Allow a user to set restricted IP ranges that can log into their account. I’m not sure if this is a just a false sense of security though, since an attacker can and most likely will be spoofing their IP through some other route.

GitHub issue: Allow logins from only certain countries · Issue #41 · bitwarden/server · GitHub

Defense in depth. Won’t stop a determined advisory, but will deter or slow someone down with limited knowledge.

original requestor here - These sorts of geo-ip address blocklists actively monitor such things as TOR exit nodes and proxy companies. Realistically, if the code is secure otherwise, I’m not as concerned with some sophisticated adversary then as much as the every day scenarios. If I log in at a hotel while I’m on vacation I can’t terminate that lingering session nor restrict access from that country when I return home.

This is such a low-cost improvement and implementation and help with some of the most common scenarios.

from original request:

I really like Lastpass’ feature to restrict logins to only certain countries on an allowed list.

I see MaxMind free location tables https://www.maxmind.com used a lot for this though I’m sure there are probably others out there.

The only time I allow any other country might be if I’m on vacation and I definitely block all TOR login access.

But you can… Go to web vault -> Settings -> Deauthorize Sessions

1 Like

This combined with an ability to proxy traffic (via SSH or something) would be a game changer.

I would only allow my home IP and an IP of some server that I own and to which I could connect with my phone. It would thus reduce the attack surface to my physical circle, I would no longer have to worry about keyloggers or malware on my pc stealing my passwords because attacker would not be able to login anyway (unless he proxies through my pc).

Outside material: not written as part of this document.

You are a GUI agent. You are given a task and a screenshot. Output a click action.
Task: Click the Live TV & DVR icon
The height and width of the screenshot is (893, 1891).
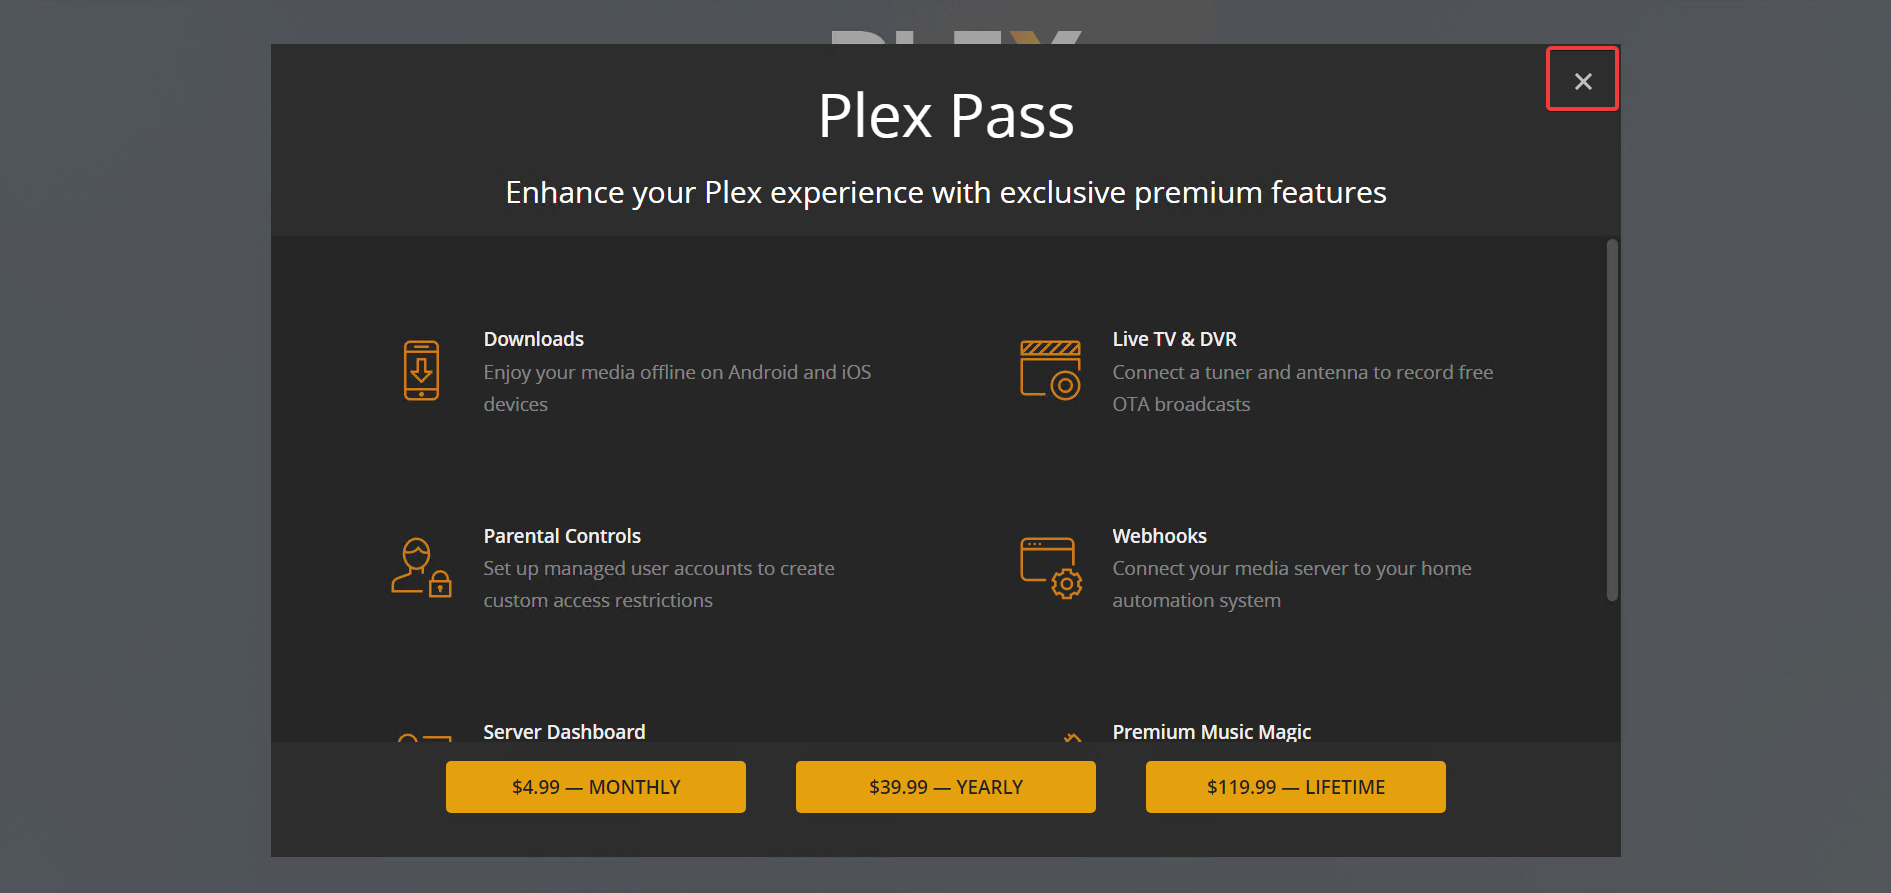pyautogui.click(x=1050, y=370)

I don’t know how much I like the idea of totally blocking someone via geo-restrictions or proxy restrictions. At the very least, though, maybe there could be an additional challenge when logging in from either a higher-risk or sufficiently different location (e.g. a different IP, an IP a certain number of miles away from my last recorded IP, etc). This could be as simple as master password and MFA, plus an additional random PIN being sent to an email that needs to be entered to log in.

I agree with this one, it is one more defense to put in place. It would at least force an attacker to come from a country/region that has been allowed by the vault owner before being able to try to brute force credentials.

@kspearrin you could use http://iplists.firehol.org to allow users to optionally block access from IP in some of the lists in addition to GEO IP.
Even if it’s not blocking it could be just sent an alert email, so for someone based in France it could be interesting to know that someone is logging or trying to (fail logs) from china, US or from an IP in some of the block lists (TOR, suspicious IP, etc.)

Some tools here to implement firehol lists
http://firehol.org/
@kspearrin

yes, its not a perfect solution, but a non-meaningless roadblock that can help improve security. as we know security is all about layers, and this is yet another layer.